I really appreciate the thought though. I know I have some aunts and uncles, cousins and old friends that will be disappointed if I don't come down for a visit, which is the main reason I'm still considering it. I did make a fully refundable reservation at a pet friendly hotel just now, so I can take my time to decide. I have decided though that the dogs will be with me, no matter what it takes.

I am so sorry, Sherri. That is a lot of heartache. I hope you have a lovely day wherever you spend Christmas.

sorry to hear about your Mom, that would be terribly hard.

I think the dog friendly hotel is a fabulous idea...also your excuse to vacate, "oh, I didn't realize the time, I simply must go now as the dogs need to be pottied", good thinking Sherri!

Whatever you do I am glad the doods will be with you.

Sherri if it is more distant relatives that you all would miss seeing.  Go when you can take the dogs, stay in a hotel, and have it NOT be Christmas.  Go when the weather is nice and you can visit more outdoors.
I like the idea of a pet friendly hotel, but you wouldn't want to leave the doodles there by themselves all day.  Do you have access to a van or mini van?  You could take out the back seats and put in blankets, pillows, toys and bones . . . . then take the dogs out for really LONG walks, or go to the van to visit them for long periods of time.  OR STAY HOME!  I would not put Bodi in a kennel, although there are plenty of people who do just that.  Let us know how it goes!

Sherri I know this is a serious dilemma you're having, but I just wanted to let you know that this part made me LOL: "He didn't see me giving him the finger because we were texting at the time." I think that traveling over the holidays is terribly stressful which is why I never do it anymore. (Of course, I live in Florida so it's not that hard to get people to come here instead.) If it's at all an option, I'd wait to visit until after the holidays when you can do it on your own terms--whether that means making arrangements to have someone come stay with your animals, or taking them with you, or whatever.
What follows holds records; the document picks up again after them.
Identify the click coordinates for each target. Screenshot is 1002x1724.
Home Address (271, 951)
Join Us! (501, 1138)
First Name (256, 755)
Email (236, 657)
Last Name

Either your family will understand that you don't feel comfortable making the trip, or they won't (and you have little control over that), but I do think you can do what's right for you and your furry family without completely depriving your human family of the pleasure of your company.

Oh, we have been through this more times than you can imagine!  My husband's family lives in Arizona and we go there a couple of times a year (whenever my 96-yr-old FIL requests our presence).  We used to stay in his mobile home that was empty most of the year and the dogs would come with us and stay in the mobile home.  We never left them alone and they would come along to any family's homes that we were visiting.  Dad lives in a senior retirement home and things kind of changed when he sold the mobile home.  We have gone a couple of times and stayed in pet-friendly motels, but it is a long drive and difficult for me (not the dogs - they love it when they see us packing up the car).  Dad flew out here this summer with an attendant, but it is a lot of problems to fly with his oxygen.  So he asked if we were coming for Thanksgiving this year.   We have hired a pet sitter to stay with the dogs at the motel when we go out for a dinner, but that requires some coordination, which is not too hard since there are plenty of relatives around town and their teen-aged children love to pet sit at a motel.

Well, I decided that this year I was not going to struggle with all that so I gave my son the choice.  He could drive to Arizona with his dad, or he could stay at our house with the dogs for four days while I drove to Arizona with my DH.  He decided on staying with the dogs.  They love him, so they will all be fine.  But, everytime we decide to travel somewhere it is the same thing.  I definitely prefer just to stay home, but I understand my husband's need to see his family also.  So this year it is Thanksgiving in Arizona and I can stay home for Christmas with all my boys.